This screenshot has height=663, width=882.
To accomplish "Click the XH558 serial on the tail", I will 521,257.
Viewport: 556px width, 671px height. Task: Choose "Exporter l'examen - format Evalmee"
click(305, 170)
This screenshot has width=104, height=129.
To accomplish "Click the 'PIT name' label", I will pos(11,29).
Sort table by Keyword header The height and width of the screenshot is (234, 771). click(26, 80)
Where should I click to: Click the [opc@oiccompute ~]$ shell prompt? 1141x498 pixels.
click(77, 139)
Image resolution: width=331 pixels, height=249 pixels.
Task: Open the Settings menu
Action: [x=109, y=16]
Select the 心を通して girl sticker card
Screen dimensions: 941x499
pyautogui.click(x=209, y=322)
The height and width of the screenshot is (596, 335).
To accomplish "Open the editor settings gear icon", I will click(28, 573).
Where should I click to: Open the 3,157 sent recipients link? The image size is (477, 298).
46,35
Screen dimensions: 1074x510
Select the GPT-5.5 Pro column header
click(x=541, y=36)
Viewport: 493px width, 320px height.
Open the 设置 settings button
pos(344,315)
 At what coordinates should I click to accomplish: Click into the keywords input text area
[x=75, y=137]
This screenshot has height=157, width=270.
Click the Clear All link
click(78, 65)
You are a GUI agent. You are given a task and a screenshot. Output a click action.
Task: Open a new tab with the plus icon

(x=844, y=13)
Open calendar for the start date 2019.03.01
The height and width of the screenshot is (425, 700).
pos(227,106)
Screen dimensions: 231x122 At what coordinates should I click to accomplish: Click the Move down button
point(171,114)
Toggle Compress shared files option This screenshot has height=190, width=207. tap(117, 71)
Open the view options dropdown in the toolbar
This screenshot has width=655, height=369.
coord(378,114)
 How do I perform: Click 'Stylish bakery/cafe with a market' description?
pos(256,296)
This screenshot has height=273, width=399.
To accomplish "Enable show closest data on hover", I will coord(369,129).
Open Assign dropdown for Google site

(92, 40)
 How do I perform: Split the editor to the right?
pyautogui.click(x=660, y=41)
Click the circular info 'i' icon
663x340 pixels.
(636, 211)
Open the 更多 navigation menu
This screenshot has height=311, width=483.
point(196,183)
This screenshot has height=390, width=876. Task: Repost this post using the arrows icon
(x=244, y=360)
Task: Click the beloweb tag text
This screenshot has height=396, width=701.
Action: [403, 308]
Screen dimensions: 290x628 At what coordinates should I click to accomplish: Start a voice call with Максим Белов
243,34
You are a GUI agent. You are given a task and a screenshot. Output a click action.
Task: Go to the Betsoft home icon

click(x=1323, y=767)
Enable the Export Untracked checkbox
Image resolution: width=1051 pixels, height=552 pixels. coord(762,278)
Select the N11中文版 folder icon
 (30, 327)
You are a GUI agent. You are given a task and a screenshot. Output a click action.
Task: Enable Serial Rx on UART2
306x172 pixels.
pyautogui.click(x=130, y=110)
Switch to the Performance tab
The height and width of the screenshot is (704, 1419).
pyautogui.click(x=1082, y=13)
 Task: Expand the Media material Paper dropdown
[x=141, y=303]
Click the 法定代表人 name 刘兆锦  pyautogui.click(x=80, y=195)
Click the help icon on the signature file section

[What needs to be done] An exact transcription of all the records is required.

[Exercise answer]
This screenshot has height=663, width=882.
To accomplish "Click the XH558 serial on the tail", I will 521,257.
Viewport: 556px width, 671px height. Task: Choose "Exporter l'examen - format Evalmee"
click(305, 170)
This screenshot has width=104, height=129.
To accomplish "Click the 'PIT name' label", I will pos(11,29).
Sort table by Keyword header The height and width of the screenshot is (234, 771). click(26, 80)
Where should I click to: Click the [opc@oiccompute ~]$ shell prompt? 1141x498 pixels.
click(77, 139)
Image resolution: width=331 pixels, height=249 pixels.
Task: Open the Settings menu
Action: [x=109, y=16]
Select the 心を通して girl sticker card
Screen dimensions: 941x499
pyautogui.click(x=209, y=322)
The height and width of the screenshot is (596, 335).
To accomplish "Open the editor settings gear icon", I will click(28, 573).
Where should I click to: Open the 3,157 sent recipients link? The image size is (477, 298).
46,35
Screen dimensions: 1074x510
Select the GPT-5.5 Pro column header
click(x=541, y=36)
Viewport: 493px width, 320px height.
Open the 设置 settings button
pos(344,315)
 At what coordinates should I click to accomplish: Click into the keywords input text area
[x=75, y=137]
This screenshot has height=157, width=270.
Click the Clear All link
click(78, 65)
You are a GUI agent. You are given a task and a screenshot. Output a click action.
Task: Open a new tab with the plus icon

(x=844, y=13)
Open calendar for the start date 2019.03.01
The height and width of the screenshot is (425, 700).
pos(227,106)
Screen dimensions: 231x122 At what coordinates should I click to accomplish: Click the Move down button
point(171,114)
Toggle Compress shared files option This screenshot has height=190, width=207. tap(117, 71)
Open the view options dropdown in the toolbar
This screenshot has width=655, height=369.
coord(378,114)
 How do I perform: Click 'Stylish bakery/cafe with a market' description?
pos(256,296)
This screenshot has height=273, width=399.
To accomplish "Enable show closest data on hover", I will coord(369,129).
Open Assign dropdown for Google site

(92, 40)
 How do I perform: Split the editor to the right?
pyautogui.click(x=660, y=41)
Click the circular info 'i' icon
663x340 pixels.
(636, 211)
Open the 更多 navigation menu
This screenshot has height=311, width=483.
point(196,183)
This screenshot has height=390, width=876. Task: Repost this post using the arrows icon
(x=244, y=360)
Task: Click the beloweb tag text
This screenshot has height=396, width=701.
Action: [403, 308]
Screen dimensions: 290x628 At what coordinates should I click to accomplish: Start a voice call with Максим Белов
243,34
You are a GUI agent. You are given a task and a screenshot. Output a click action.
Task: Go to the Betsoft home icon

click(x=1323, y=767)
Enable the Export Untracked checkbox
Image resolution: width=1051 pixels, height=552 pixels. coord(762,278)
Select the N11中文版 folder icon
 (30, 327)
You are a GUI agent. You are given a task and a screenshot. Output a click action.
Task: Enable Serial Rx on UART2
306x172 pixels.
pyautogui.click(x=130, y=110)
Switch to the Performance tab
The height and width of the screenshot is (704, 1419).
pyautogui.click(x=1082, y=13)
 Task: Expand the Media material Paper dropdown
[x=141, y=303]
Click the 法定代表人 name 刘兆锦  pyautogui.click(x=80, y=195)
Click the help icon on the signature file section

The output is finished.